Esra Bozabalı

Personal information
- Born: 16 August 1991 (age 34) Ankara, Turkey
- Occupation: Turkish Gendarmerie NCO

Sport
- Sport: Shooting

Medal record
Women's sport shooting
Representing Turkey
World Championships
| Bronze medal – third place | 2025 Cairo | 25 meter standard pistol team |
European Championships
| Gold medal – first place | 2025 Osijek | 10 m air pistol trio |
| Bronze medal – third place | 2025 Osijek | 10 m air pistol team |

= Esra Bozabalı =

Turkish sport shooter (born 1991)

Esra Bozabalı (born 16 August 1991) is a Turkish sport shooter who competes in the 10m air pistol event. She is a non-commissioned officer at the Turkish Gendarmerie and a member of Jandarma Gücü Sports Club.

== Personal life ==
Esra Bozabalı was born on 16 August 1991. She lives in Ankara, Turkey.

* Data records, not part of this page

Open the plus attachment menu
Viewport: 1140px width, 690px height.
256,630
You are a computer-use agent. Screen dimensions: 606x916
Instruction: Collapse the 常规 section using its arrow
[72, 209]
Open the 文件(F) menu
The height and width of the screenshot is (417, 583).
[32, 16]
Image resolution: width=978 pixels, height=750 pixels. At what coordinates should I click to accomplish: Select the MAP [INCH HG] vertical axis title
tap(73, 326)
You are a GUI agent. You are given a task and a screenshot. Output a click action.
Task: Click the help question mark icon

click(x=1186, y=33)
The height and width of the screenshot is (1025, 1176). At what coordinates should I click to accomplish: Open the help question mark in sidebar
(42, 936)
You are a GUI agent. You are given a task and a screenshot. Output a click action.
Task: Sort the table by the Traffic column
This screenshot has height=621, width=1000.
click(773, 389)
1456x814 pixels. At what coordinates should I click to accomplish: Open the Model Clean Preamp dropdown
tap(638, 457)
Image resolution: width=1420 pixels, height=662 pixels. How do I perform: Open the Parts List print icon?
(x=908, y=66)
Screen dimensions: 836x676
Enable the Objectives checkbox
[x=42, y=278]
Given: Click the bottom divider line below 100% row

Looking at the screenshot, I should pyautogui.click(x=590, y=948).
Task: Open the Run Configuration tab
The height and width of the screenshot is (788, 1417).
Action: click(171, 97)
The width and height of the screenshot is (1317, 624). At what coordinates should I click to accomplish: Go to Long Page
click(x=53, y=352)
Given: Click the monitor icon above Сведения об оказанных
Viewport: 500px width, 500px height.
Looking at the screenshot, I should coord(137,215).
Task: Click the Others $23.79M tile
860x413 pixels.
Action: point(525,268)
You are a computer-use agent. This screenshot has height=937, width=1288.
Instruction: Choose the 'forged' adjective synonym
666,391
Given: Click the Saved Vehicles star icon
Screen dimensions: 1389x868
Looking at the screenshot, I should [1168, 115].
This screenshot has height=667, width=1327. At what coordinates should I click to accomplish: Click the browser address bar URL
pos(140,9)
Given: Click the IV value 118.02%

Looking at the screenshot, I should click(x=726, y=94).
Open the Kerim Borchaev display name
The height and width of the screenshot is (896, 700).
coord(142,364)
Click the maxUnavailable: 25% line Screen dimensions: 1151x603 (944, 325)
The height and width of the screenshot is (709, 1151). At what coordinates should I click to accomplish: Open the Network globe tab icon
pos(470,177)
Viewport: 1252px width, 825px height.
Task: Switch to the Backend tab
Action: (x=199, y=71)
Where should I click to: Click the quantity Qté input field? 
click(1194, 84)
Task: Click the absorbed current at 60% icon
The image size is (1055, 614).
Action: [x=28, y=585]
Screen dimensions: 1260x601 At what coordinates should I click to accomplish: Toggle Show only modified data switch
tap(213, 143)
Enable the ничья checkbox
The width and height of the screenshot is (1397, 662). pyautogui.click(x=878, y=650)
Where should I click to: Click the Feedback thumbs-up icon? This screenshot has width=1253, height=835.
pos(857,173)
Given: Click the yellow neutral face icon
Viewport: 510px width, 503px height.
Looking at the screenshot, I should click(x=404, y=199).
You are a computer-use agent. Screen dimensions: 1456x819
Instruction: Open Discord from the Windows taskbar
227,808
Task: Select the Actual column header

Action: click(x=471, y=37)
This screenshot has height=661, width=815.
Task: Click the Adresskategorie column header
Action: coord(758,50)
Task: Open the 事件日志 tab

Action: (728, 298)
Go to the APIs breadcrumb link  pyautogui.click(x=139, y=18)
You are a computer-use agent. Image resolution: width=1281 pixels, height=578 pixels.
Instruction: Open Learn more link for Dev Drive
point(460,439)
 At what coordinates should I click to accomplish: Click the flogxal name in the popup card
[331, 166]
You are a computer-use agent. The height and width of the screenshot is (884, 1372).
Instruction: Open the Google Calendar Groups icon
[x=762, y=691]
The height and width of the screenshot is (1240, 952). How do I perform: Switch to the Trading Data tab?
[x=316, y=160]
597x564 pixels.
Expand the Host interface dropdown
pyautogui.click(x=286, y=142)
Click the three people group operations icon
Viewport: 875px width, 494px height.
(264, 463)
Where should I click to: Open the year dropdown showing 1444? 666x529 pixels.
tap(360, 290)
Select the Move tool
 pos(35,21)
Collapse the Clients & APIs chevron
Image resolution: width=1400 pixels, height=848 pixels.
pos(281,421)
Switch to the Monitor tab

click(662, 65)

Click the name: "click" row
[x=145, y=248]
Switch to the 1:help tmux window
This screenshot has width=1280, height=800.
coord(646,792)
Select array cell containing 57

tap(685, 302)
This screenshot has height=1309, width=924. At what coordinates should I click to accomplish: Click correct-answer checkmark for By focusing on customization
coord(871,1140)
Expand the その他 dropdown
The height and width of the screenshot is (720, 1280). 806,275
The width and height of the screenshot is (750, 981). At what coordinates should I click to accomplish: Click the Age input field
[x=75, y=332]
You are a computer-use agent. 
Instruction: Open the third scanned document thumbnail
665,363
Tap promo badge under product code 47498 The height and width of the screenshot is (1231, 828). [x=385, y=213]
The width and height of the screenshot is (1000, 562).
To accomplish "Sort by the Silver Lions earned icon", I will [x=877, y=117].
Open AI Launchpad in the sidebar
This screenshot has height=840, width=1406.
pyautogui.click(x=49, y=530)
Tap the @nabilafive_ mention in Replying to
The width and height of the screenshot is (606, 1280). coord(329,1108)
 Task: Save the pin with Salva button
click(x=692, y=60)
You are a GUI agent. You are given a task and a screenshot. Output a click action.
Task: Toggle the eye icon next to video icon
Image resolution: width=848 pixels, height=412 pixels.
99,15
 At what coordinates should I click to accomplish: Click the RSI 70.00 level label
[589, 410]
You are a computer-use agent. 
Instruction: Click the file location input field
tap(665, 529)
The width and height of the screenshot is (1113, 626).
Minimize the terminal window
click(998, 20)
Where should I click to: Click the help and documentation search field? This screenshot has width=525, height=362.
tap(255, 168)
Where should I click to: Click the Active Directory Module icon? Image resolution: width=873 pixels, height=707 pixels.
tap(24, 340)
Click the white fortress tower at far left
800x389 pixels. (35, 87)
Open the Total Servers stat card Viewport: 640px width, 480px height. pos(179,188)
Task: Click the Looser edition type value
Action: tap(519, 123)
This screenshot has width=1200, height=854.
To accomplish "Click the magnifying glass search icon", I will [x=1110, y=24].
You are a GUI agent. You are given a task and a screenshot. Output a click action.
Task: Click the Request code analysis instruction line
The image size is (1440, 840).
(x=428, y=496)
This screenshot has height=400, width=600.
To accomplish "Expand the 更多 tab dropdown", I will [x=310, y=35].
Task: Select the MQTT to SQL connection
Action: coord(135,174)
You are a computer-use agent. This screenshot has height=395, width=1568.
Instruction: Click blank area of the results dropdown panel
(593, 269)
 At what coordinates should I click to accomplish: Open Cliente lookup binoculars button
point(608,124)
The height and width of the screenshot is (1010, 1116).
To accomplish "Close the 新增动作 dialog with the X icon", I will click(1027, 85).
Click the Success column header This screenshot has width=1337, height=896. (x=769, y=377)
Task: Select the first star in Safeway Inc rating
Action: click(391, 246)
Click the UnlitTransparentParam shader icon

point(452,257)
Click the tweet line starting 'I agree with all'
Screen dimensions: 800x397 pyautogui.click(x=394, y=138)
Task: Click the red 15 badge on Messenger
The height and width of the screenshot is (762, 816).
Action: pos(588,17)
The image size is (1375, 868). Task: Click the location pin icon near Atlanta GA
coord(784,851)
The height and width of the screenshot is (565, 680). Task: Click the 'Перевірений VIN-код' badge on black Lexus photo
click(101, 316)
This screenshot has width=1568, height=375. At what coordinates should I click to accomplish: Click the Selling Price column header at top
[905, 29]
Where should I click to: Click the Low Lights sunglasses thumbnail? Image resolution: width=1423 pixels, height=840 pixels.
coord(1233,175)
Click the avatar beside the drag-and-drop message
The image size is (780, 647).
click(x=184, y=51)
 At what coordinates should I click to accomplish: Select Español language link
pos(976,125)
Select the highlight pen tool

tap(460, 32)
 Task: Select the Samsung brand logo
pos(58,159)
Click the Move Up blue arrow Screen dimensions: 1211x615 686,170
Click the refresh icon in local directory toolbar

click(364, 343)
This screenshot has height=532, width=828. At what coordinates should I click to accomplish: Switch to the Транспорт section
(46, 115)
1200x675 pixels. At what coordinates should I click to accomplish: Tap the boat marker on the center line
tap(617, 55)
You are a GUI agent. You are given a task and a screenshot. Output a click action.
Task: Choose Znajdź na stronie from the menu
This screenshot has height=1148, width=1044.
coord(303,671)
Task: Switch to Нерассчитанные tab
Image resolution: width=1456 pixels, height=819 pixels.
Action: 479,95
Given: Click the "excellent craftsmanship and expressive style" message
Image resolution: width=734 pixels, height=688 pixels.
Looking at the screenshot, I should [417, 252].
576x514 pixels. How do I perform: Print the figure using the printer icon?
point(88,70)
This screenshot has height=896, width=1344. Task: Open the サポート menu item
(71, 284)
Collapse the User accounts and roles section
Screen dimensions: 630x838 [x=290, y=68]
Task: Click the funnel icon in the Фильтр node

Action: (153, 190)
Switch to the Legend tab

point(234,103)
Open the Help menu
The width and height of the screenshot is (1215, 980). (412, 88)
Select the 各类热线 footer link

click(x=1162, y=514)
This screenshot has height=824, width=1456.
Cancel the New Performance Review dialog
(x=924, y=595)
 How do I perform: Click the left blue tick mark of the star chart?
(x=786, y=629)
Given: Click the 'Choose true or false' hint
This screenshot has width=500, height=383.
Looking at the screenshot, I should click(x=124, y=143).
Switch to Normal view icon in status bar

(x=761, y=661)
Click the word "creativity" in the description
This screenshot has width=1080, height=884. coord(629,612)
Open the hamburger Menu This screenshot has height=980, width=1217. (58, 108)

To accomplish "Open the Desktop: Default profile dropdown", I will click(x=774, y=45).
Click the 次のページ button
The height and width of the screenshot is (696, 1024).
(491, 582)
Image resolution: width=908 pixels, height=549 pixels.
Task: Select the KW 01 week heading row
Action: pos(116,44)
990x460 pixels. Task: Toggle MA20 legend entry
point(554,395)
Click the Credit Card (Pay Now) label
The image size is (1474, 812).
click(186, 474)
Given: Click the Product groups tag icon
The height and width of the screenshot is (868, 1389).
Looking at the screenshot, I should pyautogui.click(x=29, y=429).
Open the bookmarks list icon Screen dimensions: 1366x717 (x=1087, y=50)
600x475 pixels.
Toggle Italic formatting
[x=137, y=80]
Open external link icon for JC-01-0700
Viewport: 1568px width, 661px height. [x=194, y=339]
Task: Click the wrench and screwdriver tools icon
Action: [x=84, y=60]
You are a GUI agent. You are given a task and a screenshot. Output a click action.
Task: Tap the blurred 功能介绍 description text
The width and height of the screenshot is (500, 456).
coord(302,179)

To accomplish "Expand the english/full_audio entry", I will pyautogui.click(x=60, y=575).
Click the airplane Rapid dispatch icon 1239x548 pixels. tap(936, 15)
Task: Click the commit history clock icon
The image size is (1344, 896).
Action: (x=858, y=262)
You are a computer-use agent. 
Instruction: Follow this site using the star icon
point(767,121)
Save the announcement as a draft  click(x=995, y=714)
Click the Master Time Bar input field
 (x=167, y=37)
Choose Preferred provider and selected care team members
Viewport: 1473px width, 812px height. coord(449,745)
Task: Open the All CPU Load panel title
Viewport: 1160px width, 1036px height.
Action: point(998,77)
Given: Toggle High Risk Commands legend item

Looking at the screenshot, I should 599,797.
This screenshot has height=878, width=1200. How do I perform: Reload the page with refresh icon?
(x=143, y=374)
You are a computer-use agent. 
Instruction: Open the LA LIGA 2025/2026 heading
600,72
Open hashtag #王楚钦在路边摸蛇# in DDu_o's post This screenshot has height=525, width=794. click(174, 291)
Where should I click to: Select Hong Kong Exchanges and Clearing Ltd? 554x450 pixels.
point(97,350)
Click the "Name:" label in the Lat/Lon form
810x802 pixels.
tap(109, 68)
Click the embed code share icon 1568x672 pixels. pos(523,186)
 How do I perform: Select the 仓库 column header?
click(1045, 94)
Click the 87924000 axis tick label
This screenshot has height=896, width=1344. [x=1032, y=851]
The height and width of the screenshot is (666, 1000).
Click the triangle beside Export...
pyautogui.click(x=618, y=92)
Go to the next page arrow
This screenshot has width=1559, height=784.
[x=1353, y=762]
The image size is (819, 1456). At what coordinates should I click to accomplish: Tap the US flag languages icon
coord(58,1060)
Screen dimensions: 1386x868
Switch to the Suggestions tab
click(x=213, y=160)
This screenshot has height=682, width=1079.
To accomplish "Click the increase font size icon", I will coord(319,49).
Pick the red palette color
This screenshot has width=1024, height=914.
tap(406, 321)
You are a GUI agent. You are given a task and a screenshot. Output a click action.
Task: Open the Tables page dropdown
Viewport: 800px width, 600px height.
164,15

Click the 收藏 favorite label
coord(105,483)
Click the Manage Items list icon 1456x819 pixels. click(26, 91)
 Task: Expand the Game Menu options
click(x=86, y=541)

She is a non-commissioned officer of the Turkish Gendarmerie in the rank of Senior sergeant.

== Sport career ==
Bozabalı is a member of Jandarma Gücü Sports Club. She competes in the 10m air pistol event.

She won the gold medal in the 10m air pistol trio event with her teammates Şimal Yılmaz and Şevval İlayda Tarhan at the 2025 European 10 m Events Championships in Osijek, Croatia.